I'd like to use grep
only, if possible. If not, please no Python or Perl, etc. sed
or something like it – I'm new to shell and would like to attack this from the *nix purist angle.
Also, as a super-cool bonus, I'm curious as to how I can concatenate string in shell? Is the group I captured was the string "somename" stored in $name, and I wanted to add the string ".jpg" to the end of it, could I cat $name '.jpg'
?
Please explain what's going on, if you've got the time.
str="1w 2d 1h"
regex="([0-9])w ([0-9])d ([0-9])h"
if [[ $str =~ $regex ]]
then
week="${BASH_REMATCH[1]}"
day="${BASH_REMATCH[2]}"
hour="${BASH_REMATCH[3]}"
echo $week --- $day ---- $hour
fi
output: 1 --- 2 ---- 1
This isn't really possible with pure grep
, at least not generally.
But if your pattern is suitable, you may be able to use grep
multiple times within a pipeline to first reduce your line to a known format, and then to extract just the bit you want. (Although tools like cut
and sed
are far better at this).
Suppose for the sake of argument that your pattern was a bit simpler: [0-9]+_([a-z]+)_
You could extract this like so:
echo $name | grep -Ei '[0-9]+_[a-z]+_' | grep -oEi '[a-z]+'
The first grep
would remove any lines that didn't match your overall patern, the second grep
(which has --only-matching
specified) would display the alpha portion of the name. This only works because the pattern is suitable: "alpha portion" is specific enough to pull out what you want.

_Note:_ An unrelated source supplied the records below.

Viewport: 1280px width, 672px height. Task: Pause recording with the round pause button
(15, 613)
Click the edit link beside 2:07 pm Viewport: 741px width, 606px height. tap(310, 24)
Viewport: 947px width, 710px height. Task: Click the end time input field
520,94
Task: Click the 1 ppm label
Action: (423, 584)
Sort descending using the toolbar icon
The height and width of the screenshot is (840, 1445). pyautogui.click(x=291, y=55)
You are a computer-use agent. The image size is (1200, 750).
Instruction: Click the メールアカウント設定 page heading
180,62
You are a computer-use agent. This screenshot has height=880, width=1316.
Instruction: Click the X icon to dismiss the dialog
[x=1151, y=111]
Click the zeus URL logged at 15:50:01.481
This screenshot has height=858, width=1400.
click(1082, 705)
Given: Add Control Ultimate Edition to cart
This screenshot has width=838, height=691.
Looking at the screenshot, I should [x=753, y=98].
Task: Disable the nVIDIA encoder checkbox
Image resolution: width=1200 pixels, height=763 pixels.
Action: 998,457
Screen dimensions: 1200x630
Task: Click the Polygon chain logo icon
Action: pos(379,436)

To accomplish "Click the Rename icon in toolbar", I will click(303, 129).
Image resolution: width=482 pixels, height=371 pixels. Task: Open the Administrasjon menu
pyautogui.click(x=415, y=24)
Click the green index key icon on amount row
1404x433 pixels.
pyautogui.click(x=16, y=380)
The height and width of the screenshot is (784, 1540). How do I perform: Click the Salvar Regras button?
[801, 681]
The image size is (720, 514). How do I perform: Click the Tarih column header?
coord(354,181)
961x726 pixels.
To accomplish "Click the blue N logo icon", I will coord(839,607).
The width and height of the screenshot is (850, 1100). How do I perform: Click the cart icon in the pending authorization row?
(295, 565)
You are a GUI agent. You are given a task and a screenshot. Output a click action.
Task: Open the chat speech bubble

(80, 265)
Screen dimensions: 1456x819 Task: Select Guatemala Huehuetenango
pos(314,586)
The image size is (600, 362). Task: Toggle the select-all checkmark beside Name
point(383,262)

(Aside: Personally I'd use grep
+ cut
to achieve what you are after: echo $name | grep {pattern} | cut -d _ -f 2
. This gets cut
to parse the line into fields by splitting on the delimiter _
, and returns just field 2 (field numbers start at 1)).
Unix philosophy is to have tools which do one thing, and do it well, and combine them to achieve non-trivial tasks, so I'd argue that grep
+ sed
etc is a more Unixy way of doing things :-)
I prefer the one line python
or perl
command, both often included in major linux disdribution
echo $'
<a href="http://stackoverflow.com">
</a>
<a href="http://google.com">
</a>
' | python -c $'
import re
import sys
for i in sys.stdin:
g=re.match(r\'.*href="(.*)"\',i);
if g is not None:
print g.group(1)
'
and to handle files:
ls *.txt | python -c $'
import sys
import re
for i in sys.stdin:
i=i.strip()
f=open(i,"r")
for j in f:
g=re.match(r\'.*href="(.*)"\',j);
if g is not None:
print g.group(1)
f.close()
'
A suggestion for you - you can use parameter expansion to remove the part of the name from the last underscore onwards, and similarly at the start:
f=001_abc_0za.jpg
work=${f%_*}
name=${work#*_}
Then name
will have the value abc
.
See Apple developer docs, search forward for 'Parameter Expansion'.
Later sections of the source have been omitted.